Banks see uptick in credit growth and asset quality likely to improve


Published On: Monday, January 10, 2022 | By:

Banks see uptick in credit growth and asset quality likely to improve

According to some analysts, banks saw some uptick in credit growth during the October – December period of 2021, which could help them report better profitability. The credit growth remained sluggish since the start of the coronavirus (Covid-19) pandemic in March 2020. Q3FY22 saw loan growth improving due to festive season demand along with pent-up demand as there were minimum economic disruptions due to lockdowns.
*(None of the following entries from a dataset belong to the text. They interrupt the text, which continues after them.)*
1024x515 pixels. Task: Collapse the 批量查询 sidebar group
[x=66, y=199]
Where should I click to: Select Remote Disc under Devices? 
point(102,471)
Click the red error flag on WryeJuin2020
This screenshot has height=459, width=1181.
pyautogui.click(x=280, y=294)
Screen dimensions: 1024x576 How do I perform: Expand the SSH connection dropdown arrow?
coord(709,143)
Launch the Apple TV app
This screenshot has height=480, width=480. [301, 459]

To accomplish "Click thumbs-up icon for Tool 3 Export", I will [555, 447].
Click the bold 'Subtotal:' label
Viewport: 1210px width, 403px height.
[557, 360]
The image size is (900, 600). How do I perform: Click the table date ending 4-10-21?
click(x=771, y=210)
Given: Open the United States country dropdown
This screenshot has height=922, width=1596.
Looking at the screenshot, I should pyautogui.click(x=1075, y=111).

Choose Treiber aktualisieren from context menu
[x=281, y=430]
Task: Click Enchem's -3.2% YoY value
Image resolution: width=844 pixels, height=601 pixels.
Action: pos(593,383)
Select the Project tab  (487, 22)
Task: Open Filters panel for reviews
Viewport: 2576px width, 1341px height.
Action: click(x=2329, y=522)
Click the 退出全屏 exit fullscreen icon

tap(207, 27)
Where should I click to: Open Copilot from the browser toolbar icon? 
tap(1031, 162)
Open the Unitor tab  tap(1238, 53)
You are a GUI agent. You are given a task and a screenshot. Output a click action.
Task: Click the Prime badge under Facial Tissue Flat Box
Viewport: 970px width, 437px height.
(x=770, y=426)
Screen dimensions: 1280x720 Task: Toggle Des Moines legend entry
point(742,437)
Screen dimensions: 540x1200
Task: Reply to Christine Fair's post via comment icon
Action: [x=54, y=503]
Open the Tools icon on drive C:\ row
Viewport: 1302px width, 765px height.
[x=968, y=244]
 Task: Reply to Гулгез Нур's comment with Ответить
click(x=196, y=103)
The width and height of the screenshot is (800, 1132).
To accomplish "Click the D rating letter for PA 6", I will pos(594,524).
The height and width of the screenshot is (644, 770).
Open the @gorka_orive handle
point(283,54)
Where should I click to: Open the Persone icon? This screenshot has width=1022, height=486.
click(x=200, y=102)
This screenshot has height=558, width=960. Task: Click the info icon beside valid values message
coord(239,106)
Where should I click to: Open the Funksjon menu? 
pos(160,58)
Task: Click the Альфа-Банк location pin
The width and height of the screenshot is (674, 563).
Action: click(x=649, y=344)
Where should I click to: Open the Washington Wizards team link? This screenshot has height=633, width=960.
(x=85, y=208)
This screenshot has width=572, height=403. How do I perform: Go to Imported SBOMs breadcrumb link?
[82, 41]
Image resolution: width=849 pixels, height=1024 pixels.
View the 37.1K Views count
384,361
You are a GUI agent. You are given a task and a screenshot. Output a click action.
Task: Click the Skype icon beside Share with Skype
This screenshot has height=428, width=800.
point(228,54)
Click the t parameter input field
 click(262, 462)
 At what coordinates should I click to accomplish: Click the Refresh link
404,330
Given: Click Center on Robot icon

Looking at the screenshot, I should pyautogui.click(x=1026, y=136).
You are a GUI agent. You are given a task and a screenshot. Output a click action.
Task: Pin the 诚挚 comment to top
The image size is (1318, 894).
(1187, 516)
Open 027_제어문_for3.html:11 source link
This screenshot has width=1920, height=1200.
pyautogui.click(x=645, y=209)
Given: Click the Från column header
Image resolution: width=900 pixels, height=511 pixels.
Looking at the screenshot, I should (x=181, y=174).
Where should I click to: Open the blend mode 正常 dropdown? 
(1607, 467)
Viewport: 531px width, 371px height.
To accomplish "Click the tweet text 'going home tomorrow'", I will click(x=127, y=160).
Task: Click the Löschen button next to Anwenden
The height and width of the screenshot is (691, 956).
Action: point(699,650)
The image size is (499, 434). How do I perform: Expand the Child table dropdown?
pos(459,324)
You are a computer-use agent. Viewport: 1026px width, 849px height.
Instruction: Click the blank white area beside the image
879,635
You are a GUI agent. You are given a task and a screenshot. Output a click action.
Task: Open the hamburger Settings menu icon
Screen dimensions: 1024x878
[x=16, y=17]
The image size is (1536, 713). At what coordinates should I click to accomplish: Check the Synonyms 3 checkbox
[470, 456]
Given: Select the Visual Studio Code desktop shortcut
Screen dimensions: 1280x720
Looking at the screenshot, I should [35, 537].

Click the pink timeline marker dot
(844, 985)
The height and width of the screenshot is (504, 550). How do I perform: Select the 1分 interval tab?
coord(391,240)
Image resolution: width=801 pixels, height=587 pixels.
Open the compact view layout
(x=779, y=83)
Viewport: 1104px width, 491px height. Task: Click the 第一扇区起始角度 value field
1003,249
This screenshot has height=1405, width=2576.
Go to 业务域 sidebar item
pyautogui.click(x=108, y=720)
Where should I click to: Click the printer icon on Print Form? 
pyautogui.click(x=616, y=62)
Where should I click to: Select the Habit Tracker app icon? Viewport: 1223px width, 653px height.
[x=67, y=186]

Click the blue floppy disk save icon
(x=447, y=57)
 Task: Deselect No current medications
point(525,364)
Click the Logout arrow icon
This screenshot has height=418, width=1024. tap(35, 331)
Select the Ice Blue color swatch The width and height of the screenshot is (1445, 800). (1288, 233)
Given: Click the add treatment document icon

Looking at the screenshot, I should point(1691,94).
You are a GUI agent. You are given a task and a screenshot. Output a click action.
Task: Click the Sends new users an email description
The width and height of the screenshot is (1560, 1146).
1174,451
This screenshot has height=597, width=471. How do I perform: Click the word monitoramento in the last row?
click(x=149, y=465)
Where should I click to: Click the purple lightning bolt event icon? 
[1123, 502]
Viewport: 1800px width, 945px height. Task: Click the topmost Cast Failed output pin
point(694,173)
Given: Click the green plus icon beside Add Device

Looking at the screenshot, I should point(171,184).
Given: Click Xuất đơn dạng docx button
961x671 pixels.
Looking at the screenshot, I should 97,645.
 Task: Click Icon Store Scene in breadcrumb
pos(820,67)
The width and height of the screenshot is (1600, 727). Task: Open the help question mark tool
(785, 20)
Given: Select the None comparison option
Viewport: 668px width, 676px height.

According to Reserve Bank of India’s (RBI) data, year-on-year loan growth of banks inched up to 7.3 percent by the end of September, from about 6.1 percent in June end. "Q3FY22 is expected to be sequentially better on the growth and operational front for lenders, in general, barring a few exceptions,” ICICI Securities said in a note.

“Credit offtake, according to latest RBI data, is showing a gradual improvement and has reached the 7.3 per cent mark, which is mainly driven by retail and MSME segments. Festive and pent up demand is expected to push credit growth,” the note said, adding that monthly credit card spend also crossed Rs 1 trillion mark also pointing to improved demand conditions.

HDFC Bank – the country’s largest private lender - reported loan book growth of 16.4 per cent year-on-year (yoy) to Rs 12.6 trillion as of December 31, 2021, over Rs 10.82 trillion a year ago. The traction for growth was stronger in the commercial & rural banking segment which grew by around 29.5 per cent over December 2020 and around 6 per cent over September 2021, the bank said.

A report by Motilal Oswal Securities said earnings for private banks are likely to pick up, led by recovery in business growth and fee income and a gradual reduction in credit costs. “We estimate PSBs to see continued traction in their operating performance, supported by modest business growth and a gradual reduction in provisions,” the report said.

Margins for banks are likely to remain steady with some positive bias due to reduction in stress levels.

“NIMs are expected to be largely steady with some positive bias, nearly 3-4 bps, as reduced stress would lessen reversals, healthy CASA would cushion bottoming of interest rates with gradual release of liquidity buffer,” ICICI Securities said.

Also most lenders are likely to report improvement in asset quality on the back of better collection efficiency and recovery as economic activity normalised in the absence of any major lockdowns during the third quarter.